Stored items:
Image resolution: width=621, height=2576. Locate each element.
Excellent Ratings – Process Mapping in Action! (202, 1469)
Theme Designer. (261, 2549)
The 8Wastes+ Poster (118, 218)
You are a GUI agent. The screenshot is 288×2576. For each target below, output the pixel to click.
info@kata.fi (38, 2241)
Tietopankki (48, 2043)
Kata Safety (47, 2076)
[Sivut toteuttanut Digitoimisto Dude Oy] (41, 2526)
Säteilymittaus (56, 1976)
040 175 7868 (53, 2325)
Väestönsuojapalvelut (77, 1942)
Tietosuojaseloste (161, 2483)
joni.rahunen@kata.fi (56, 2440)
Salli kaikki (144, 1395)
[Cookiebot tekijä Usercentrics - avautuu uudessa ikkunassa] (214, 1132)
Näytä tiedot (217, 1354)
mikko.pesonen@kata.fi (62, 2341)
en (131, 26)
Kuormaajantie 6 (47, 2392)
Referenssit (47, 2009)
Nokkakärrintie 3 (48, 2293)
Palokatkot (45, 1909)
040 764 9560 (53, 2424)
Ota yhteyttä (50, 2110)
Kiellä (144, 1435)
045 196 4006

Try it: Could all of the entries be retyped word for word?

Written answer:
Image resolution: width=621, height=2576. Locate each element.
Excellent Ratings – Process Mapping in Action! (202, 1469)
Theme Designer. (261, 2549)
The 8Wastes+ Poster (118, 218)
You are a GUI agent. The screenshot is 288×2576. For each target below, output the pixel to click.
info@kata.fi (38, 2241)
Tietopankki (48, 2043)
Kata Safety (47, 2076)
[Sivut toteuttanut Digitoimisto Dude Oy] (41, 2526)
Säteilymittaus (56, 1976)
040 175 7868 (53, 2325)
Väestönsuojapalvelut (77, 1942)
Tietosuojaseloste (161, 2483)
joni.rahunen@kata.fi (56, 2440)
Salli kaikki (144, 1395)
[Cookiebot tekijä Usercentrics - avautuu uudessa ikkunassa] (214, 1132)
Näytä tiedot (217, 1354)
mikko.pesonen@kata.fi (62, 2341)
en (131, 26)
Kuormaajantie 6 (47, 2392)
Referenssit (47, 2009)
Nokkakärrintie 3 (48, 2293)
Palokatkot (45, 1909)
040 764 9560 (53, 2424)
Ota yhteyttä (50, 2110)
Kiellä (144, 1435)
045 196 4006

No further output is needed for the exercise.